Endoscopic sensing of pH in the distal lung (Conference Presentation)

In healthy humans, the physiological state in the distal lung alveolar acinar units is tightly regulated by normal homeostatic mechanisms. Pulmonary abnormalities such as chronic obstructive pulmonary disease, that are characterized by recurrent cycles of inflammation and infection involving dense infiltration by myeloid derived peripheral blood cells, may result in significant perturbation of the homeostatic baselines of physiology in addition to host tissue damage. Therefore, the ability to quantify and monitor physiology (e.g. pH, glucose level, oxygen tension) within the alveolar acinar units would provide a key biomarker of distal lung innate defence.
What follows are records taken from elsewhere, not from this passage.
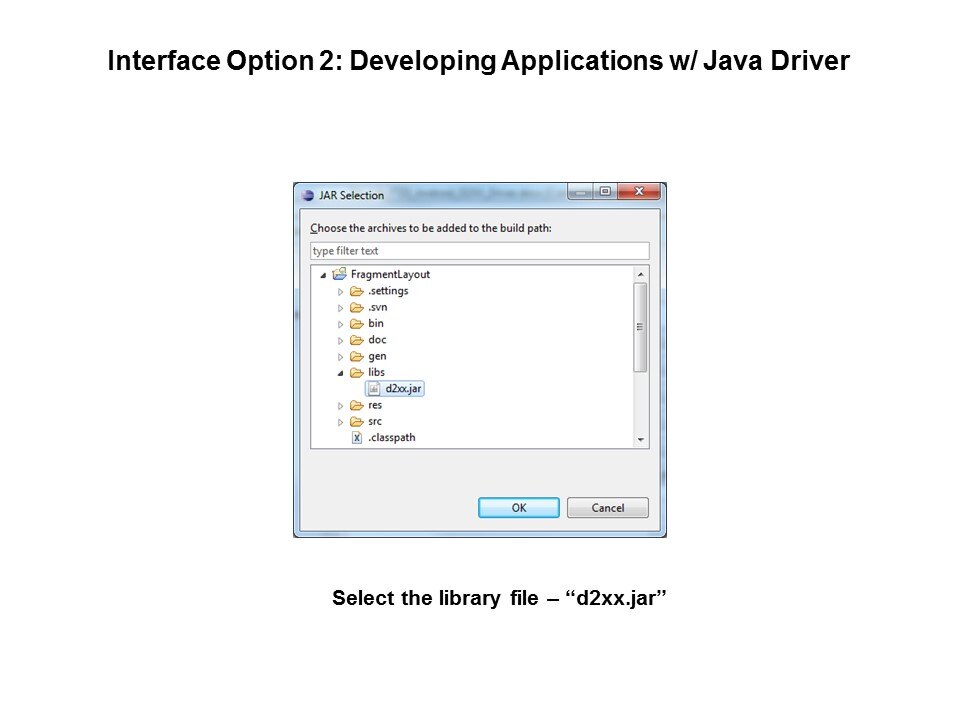Select the d2xx.jar file icon
This screenshot has width=960, height=720.
pos(374,389)
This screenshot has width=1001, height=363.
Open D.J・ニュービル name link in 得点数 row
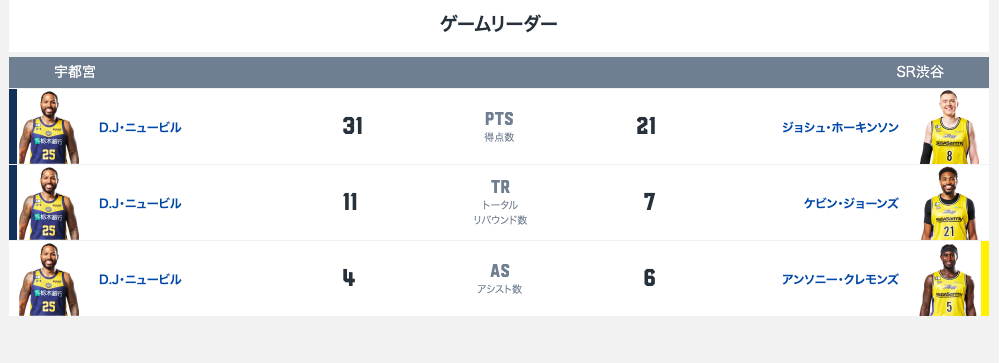click(140, 128)
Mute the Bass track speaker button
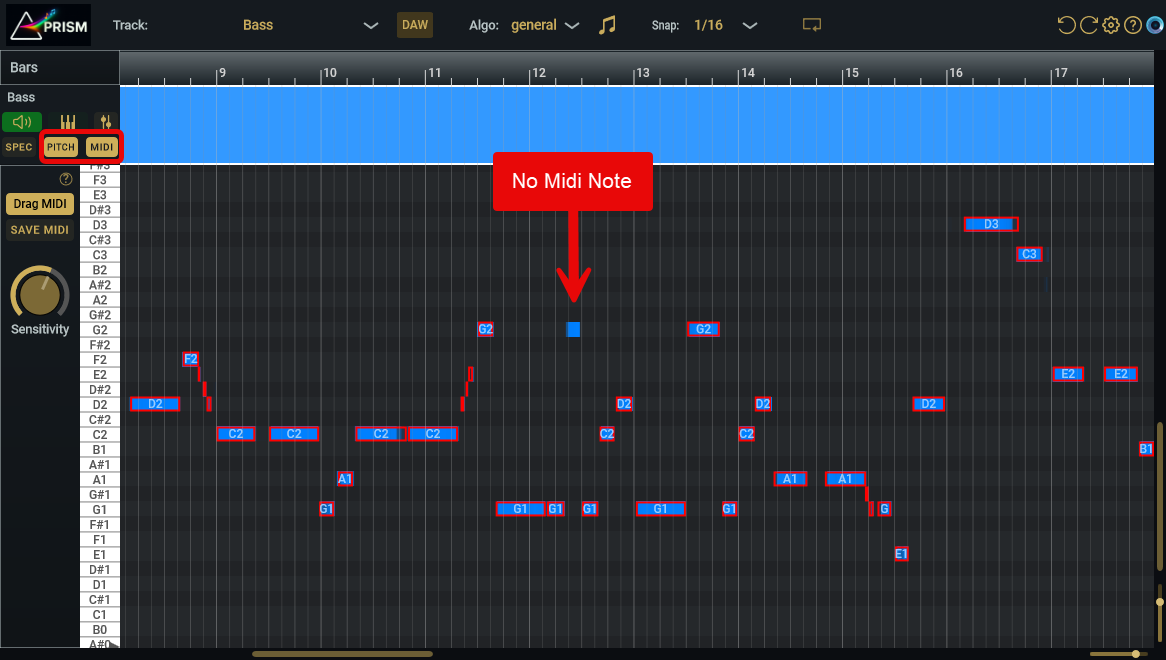This screenshot has height=660, width=1166. coord(21,122)
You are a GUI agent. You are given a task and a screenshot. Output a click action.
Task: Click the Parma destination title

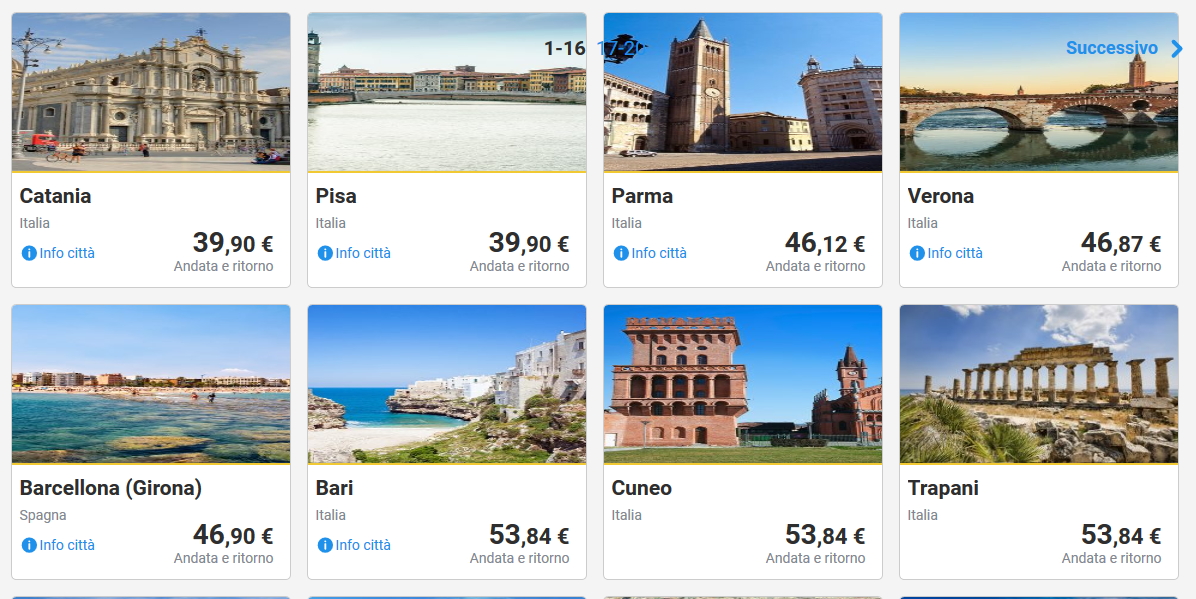click(x=642, y=196)
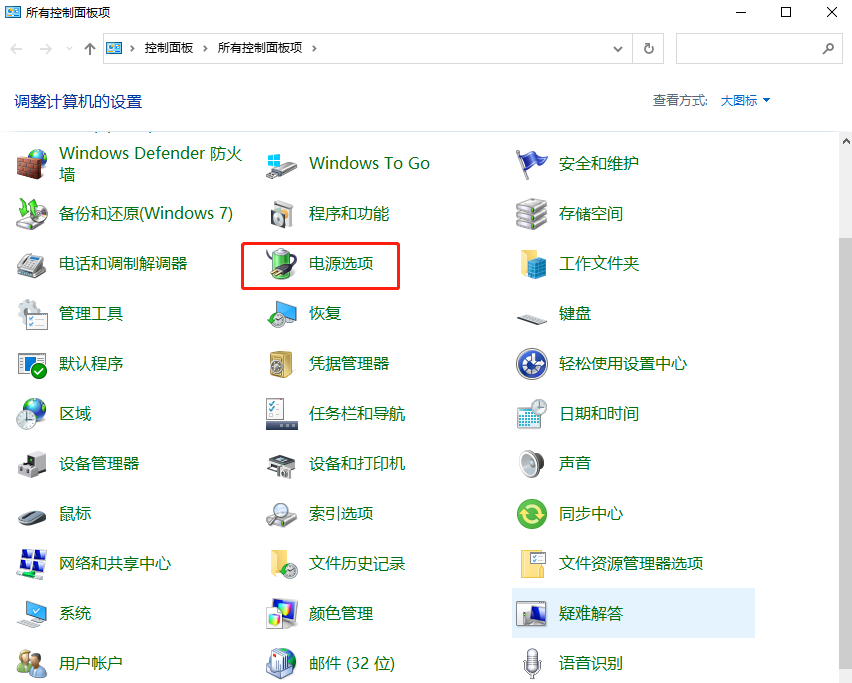This screenshot has width=852, height=683.
Task: Open 网络和共享中心
Action: click(x=115, y=563)
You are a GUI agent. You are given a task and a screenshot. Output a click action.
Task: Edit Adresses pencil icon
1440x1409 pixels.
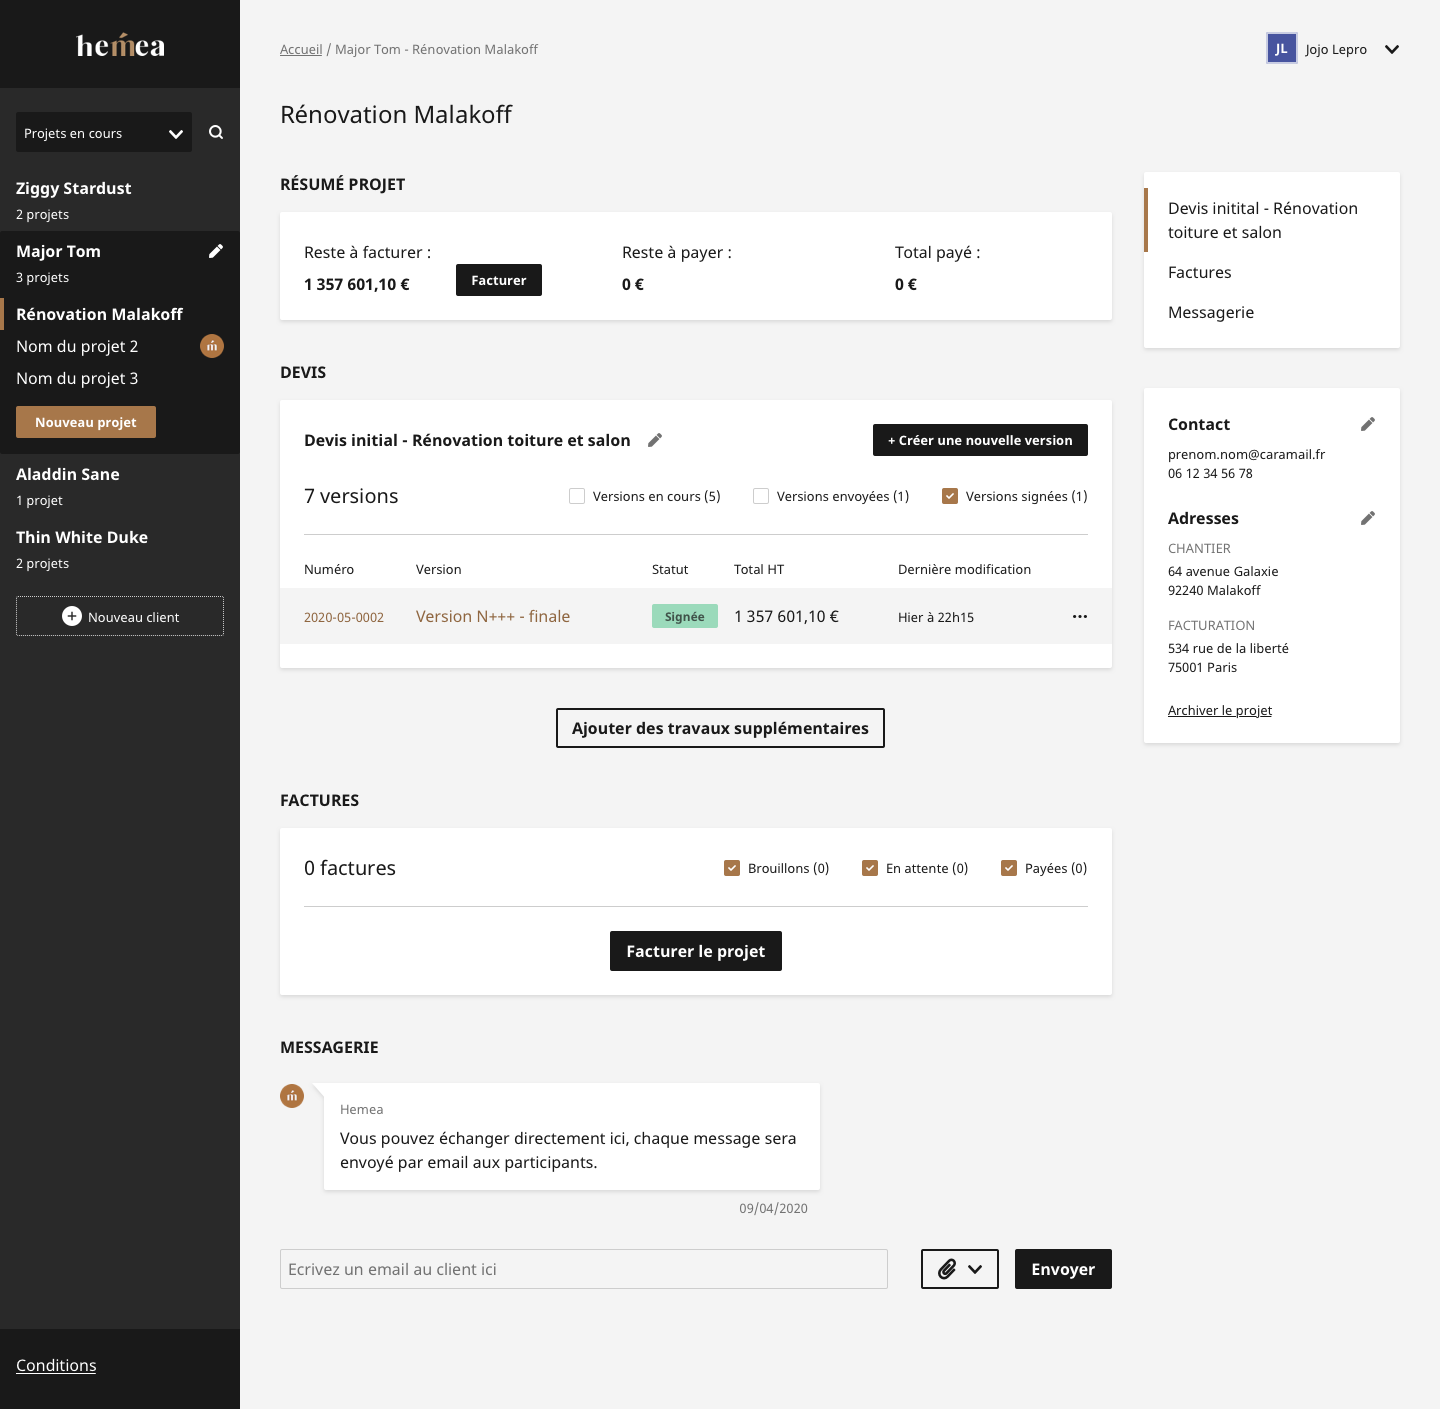[1367, 518]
Although in vitro modeling of fundamental biological processes show remarkable sensitivity to physiological aberrations, little is known about the physiological state of the distal lung due to the inability to concurrently access the alveolar sacs and perform real-time sensing. Here we report on previously unobtainable measurements of alveolar pH using a fiber-optic optrode and surface enhanced Raman spectroscopy (SERS) and show that alveolar pH changes in response to ventilation. The endoscope-deployable optrode consisted of para-mercaptobenzoic acid functionalized 150 nm gold nanoshells located at the distal end, and an asymmetric dual-core optical fiber designed for spatially separated optical pump delivery and SERS signal collection in order to circumvent the unwanted Raman signal originating from the fiber itself. We demonstrate a ~ 100-fold increase in SERS signal-to-fiber background ratio and pH sensing at multiple sites in the respiratory acinar units of a whole ex vivo ovine lung model with a measurement accuracy of ± 0.07 pH units.